EXERCISE AIM: Using the material below, return exactly the lines between the one holding "Where should I click to: Toggle" and the one holding "has width=908, height=1092.", inclusive, and no others.

MATERIAL SHOWN Block Start

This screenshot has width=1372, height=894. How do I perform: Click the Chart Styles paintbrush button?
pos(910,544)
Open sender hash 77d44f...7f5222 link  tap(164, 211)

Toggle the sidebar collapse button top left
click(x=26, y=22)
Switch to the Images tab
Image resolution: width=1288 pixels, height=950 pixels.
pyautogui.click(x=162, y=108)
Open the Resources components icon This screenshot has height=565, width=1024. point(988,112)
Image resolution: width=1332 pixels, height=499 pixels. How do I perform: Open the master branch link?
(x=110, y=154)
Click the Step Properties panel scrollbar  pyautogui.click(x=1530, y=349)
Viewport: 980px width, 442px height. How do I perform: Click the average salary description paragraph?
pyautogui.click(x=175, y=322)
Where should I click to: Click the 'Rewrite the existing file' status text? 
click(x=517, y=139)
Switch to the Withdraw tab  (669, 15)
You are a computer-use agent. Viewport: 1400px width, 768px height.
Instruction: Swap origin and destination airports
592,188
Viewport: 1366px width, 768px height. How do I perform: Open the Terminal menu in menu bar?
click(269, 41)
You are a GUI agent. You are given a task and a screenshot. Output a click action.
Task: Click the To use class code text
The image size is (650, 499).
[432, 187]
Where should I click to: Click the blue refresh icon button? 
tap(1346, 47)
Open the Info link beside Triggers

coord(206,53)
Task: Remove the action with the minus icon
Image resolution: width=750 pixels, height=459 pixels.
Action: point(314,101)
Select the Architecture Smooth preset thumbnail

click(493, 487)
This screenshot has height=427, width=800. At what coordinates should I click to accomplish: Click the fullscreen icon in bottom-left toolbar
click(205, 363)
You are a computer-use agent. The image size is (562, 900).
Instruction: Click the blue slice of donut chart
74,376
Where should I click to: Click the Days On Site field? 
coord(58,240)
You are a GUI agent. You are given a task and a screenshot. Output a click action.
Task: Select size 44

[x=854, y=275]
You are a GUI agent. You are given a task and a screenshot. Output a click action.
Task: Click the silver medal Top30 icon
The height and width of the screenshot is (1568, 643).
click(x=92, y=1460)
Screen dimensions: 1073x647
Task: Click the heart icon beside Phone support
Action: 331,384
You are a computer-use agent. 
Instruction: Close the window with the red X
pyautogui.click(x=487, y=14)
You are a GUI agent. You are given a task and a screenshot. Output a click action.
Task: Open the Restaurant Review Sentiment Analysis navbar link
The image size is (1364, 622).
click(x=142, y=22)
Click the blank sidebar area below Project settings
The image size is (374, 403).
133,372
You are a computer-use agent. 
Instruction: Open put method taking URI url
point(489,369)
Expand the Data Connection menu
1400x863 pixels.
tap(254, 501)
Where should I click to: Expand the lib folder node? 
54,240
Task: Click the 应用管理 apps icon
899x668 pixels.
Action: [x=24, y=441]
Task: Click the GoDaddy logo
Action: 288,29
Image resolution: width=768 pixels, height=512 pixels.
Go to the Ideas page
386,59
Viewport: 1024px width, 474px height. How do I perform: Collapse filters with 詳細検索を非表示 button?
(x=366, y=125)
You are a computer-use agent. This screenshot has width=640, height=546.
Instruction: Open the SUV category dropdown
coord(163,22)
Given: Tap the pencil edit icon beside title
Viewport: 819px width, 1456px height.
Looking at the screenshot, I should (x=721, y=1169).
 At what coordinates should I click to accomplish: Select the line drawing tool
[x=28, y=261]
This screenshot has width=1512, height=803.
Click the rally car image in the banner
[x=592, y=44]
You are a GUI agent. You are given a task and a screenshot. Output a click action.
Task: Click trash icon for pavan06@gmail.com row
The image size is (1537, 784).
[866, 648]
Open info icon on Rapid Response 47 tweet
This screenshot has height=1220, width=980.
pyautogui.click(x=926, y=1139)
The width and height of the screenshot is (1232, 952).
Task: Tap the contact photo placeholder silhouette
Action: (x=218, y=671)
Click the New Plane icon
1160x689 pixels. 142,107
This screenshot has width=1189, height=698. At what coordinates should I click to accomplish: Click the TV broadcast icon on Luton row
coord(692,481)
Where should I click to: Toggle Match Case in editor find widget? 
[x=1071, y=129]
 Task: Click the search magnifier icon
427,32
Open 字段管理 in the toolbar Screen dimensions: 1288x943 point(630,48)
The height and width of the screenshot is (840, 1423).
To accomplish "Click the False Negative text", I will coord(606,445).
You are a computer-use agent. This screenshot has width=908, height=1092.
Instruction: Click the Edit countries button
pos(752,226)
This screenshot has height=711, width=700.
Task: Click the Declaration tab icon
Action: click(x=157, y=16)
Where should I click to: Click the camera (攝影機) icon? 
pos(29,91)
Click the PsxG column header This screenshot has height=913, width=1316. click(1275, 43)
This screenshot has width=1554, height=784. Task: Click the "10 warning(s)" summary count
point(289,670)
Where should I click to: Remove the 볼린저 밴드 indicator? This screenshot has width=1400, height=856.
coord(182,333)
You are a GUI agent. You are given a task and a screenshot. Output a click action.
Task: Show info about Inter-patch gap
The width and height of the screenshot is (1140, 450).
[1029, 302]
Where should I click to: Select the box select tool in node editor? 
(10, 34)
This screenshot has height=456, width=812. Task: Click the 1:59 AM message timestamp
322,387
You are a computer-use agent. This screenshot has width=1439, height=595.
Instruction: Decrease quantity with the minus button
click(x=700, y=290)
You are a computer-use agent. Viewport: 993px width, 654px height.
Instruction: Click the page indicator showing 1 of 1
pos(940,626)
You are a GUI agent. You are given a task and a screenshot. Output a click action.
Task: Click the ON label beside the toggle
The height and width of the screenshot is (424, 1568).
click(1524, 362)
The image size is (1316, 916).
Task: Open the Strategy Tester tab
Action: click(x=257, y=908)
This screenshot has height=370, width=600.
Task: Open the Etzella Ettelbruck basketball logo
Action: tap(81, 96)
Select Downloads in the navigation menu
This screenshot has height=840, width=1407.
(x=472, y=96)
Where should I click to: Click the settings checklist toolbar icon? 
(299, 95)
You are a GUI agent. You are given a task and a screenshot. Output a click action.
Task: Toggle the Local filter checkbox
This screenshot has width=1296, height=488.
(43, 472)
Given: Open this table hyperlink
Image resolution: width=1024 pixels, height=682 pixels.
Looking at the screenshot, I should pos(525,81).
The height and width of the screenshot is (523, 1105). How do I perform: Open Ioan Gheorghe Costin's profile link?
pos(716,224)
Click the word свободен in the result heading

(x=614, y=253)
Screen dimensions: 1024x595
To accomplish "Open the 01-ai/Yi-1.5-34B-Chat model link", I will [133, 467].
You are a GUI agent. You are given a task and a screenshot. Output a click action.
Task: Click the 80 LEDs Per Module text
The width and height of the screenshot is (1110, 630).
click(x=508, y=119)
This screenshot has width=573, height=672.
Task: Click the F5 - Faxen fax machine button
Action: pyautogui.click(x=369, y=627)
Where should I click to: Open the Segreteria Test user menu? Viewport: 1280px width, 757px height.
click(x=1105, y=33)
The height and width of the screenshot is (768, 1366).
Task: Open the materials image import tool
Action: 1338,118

MATERIAL SHOWN Block End

ANSWER SPACE:
Where should I click to: Toggle Match Case in editor find widget? 
[x=1071, y=129]
 Task: Click the search magnifier icon
427,32
Open 字段管理 in the toolbar Screen dimensions: 1288x943 point(630,48)
The height and width of the screenshot is (840, 1423).
To accomplish "Click the False Negative text", I will coord(606,445).
You are a computer-use agent. This screenshot has width=908, height=1092.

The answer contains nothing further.